--- START ---
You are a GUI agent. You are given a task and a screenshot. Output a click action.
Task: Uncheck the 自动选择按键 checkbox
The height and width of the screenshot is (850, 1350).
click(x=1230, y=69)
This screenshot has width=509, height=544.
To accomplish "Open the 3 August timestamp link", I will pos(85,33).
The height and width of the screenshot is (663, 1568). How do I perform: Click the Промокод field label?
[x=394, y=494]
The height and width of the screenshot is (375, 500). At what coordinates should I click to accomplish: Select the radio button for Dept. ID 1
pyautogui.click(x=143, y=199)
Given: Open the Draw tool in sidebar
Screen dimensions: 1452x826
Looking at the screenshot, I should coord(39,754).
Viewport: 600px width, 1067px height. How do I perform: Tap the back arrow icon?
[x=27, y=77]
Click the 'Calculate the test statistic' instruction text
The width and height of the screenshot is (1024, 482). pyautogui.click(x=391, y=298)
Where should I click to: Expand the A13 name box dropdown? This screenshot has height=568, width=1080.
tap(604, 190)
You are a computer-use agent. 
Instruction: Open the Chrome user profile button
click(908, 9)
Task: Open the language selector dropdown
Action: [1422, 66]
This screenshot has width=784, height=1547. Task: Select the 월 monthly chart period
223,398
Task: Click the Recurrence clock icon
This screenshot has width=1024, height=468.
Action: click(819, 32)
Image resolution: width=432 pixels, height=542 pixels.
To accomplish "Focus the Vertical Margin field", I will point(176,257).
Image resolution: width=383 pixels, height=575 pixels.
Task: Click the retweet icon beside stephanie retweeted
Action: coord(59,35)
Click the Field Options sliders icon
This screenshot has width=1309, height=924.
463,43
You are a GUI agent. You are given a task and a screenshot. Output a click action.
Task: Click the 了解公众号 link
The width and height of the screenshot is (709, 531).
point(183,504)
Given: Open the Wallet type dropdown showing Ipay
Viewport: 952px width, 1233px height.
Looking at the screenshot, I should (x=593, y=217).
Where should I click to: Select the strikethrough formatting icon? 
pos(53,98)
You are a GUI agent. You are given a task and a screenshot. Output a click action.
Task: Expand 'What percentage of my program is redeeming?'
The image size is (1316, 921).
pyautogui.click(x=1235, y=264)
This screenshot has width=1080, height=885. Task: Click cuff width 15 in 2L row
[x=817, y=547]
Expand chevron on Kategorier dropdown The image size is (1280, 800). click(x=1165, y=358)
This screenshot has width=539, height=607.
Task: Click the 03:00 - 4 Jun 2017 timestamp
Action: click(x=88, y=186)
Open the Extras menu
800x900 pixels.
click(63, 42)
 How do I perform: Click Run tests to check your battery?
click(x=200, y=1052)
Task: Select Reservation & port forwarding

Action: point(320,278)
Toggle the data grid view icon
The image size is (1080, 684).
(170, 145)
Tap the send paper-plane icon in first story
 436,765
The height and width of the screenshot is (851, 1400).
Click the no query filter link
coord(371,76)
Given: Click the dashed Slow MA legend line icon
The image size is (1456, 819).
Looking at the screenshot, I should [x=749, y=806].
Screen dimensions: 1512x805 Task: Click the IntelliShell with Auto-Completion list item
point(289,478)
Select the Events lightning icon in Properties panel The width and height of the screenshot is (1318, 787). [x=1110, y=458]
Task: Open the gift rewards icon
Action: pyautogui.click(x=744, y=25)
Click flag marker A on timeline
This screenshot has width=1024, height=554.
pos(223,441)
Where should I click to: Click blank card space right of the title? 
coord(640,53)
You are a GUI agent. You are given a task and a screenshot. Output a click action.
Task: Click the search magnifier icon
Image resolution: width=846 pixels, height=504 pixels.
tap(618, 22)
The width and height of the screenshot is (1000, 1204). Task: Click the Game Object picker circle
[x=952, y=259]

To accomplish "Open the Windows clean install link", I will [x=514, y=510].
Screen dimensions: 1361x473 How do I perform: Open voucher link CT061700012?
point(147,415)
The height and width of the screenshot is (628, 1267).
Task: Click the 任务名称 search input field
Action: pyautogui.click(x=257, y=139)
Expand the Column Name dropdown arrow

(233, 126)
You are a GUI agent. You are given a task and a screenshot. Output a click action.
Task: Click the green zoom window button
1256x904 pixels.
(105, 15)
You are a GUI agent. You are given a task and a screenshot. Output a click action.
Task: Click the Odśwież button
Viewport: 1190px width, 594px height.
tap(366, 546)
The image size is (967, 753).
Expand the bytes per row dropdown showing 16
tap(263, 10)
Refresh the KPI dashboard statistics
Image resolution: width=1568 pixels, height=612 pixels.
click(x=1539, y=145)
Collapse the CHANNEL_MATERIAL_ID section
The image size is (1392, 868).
--- END ---
Restate the entries. Match them exactly.

You are a GUI agent. You are given a task and a screenshot. Output a click action.
Task: Uncheck the 自动选择按键 checkbox
The height and width of the screenshot is (850, 1350).
click(x=1230, y=69)
This screenshot has width=509, height=544.
To accomplish "Open the 3 August timestamp link", I will pos(85,33).
The height and width of the screenshot is (663, 1568). How do I perform: Click the Промокод field label?
[x=394, y=494]
The height and width of the screenshot is (375, 500). At what coordinates should I click to accomplish: Select the radio button for Dept. ID 1
pyautogui.click(x=143, y=199)
Given: Open the Draw tool in sidebar
Screen dimensions: 1452x826
Looking at the screenshot, I should coord(39,754).
Viewport: 600px width, 1067px height. How do I perform: Tap the back arrow icon?
[x=27, y=77]
Click the 'Calculate the test statistic' instruction text
The width and height of the screenshot is (1024, 482). pyautogui.click(x=391, y=298)
Where should I click to: Expand the A13 name box dropdown? This screenshot has height=568, width=1080.
tap(604, 190)
You are a computer-use agent. 
Instruction: Open the Chrome user profile button
click(908, 9)
Task: Open the language selector dropdown
Action: [1422, 66]
This screenshot has width=784, height=1547. Task: Select the 월 monthly chart period
223,398
Task: Click the Recurrence clock icon
This screenshot has width=1024, height=468.
Action: click(819, 32)
Image resolution: width=432 pixels, height=542 pixels.
To accomplish "Focus the Vertical Margin field", I will point(176,257).
Image resolution: width=383 pixels, height=575 pixels.
Task: Click the retweet icon beside stephanie retweeted
Action: coord(59,35)
Click the Field Options sliders icon
This screenshot has width=1309, height=924.
463,43
You are a GUI agent. You are given a task and a screenshot. Output a click action.
Task: Click the 了解公众号 link
The width and height of the screenshot is (709, 531).
point(183,504)
Given: Open the Wallet type dropdown showing Ipay
Viewport: 952px width, 1233px height.
Looking at the screenshot, I should (x=593, y=217).
Where should I click to: Select the strikethrough formatting icon? 
pos(53,98)
You are a GUI agent. You are given a task and a screenshot. Output a click action.
Task: Expand 'What percentage of my program is redeeming?'
The image size is (1316, 921).
pyautogui.click(x=1235, y=264)
This screenshot has width=1080, height=885. Task: Click cuff width 15 in 2L row
[x=817, y=547]
Expand chevron on Kategorier dropdown The image size is (1280, 800). click(x=1165, y=358)
This screenshot has width=539, height=607.
Task: Click the 03:00 - 4 Jun 2017 timestamp
Action: click(x=88, y=186)
Open the Extras menu
800x900 pixels.
click(63, 42)
 How do I perform: Click Run tests to check your battery?
click(x=200, y=1052)
Task: Select Reservation & port forwarding

Action: point(320,278)
Toggle the data grid view icon
The image size is (1080, 684).
(170, 145)
Tap the send paper-plane icon in first story
 436,765
The height and width of the screenshot is (851, 1400).
Click the no query filter link
coord(371,76)
Given: Click the dashed Slow MA legend line icon
The image size is (1456, 819).
Looking at the screenshot, I should [x=749, y=806].
Screen dimensions: 1512x805 Task: Click the IntelliShell with Auto-Completion list item
point(289,478)
Select the Events lightning icon in Properties panel The width and height of the screenshot is (1318, 787). [x=1110, y=458]
Task: Open the gift rewards icon
Action: pyautogui.click(x=744, y=25)
Click flag marker A on timeline
This screenshot has width=1024, height=554.
pos(223,441)
Where should I click to: Click blank card space right of the title? 
coord(640,53)
You are a GUI agent. You are given a task and a screenshot. Output a click action.
Task: Click the search magnifier icon
Image resolution: width=846 pixels, height=504 pixels.
tap(618, 22)
The width and height of the screenshot is (1000, 1204). Task: Click the Game Object picker circle
[x=952, y=259]

To accomplish "Open the Windows clean install link", I will [x=514, y=510].
Screen dimensions: 1361x473 How do I perform: Open voucher link CT061700012?
point(147,415)
The height and width of the screenshot is (628, 1267).
Task: Click the 任务名称 search input field
Action: pyautogui.click(x=257, y=139)
Expand the Column Name dropdown arrow

(233, 126)
You are a GUI agent. You are given a task and a screenshot. Output a click action.
Task: Click the green zoom window button
1256x904 pixels.
(105, 15)
You are a GUI agent. You are given a task and a screenshot. Output a click action.
Task: Click the Odśwież button
Viewport: 1190px width, 594px height.
tap(366, 546)
The image size is (967, 753).
Expand the bytes per row dropdown showing 16
tap(263, 10)
Refresh the KPI dashboard statistics
Image resolution: width=1568 pixels, height=612 pixels.
click(x=1539, y=145)
Collapse the CHANNEL_MATERIAL_ID section
The image size is (1392, 868).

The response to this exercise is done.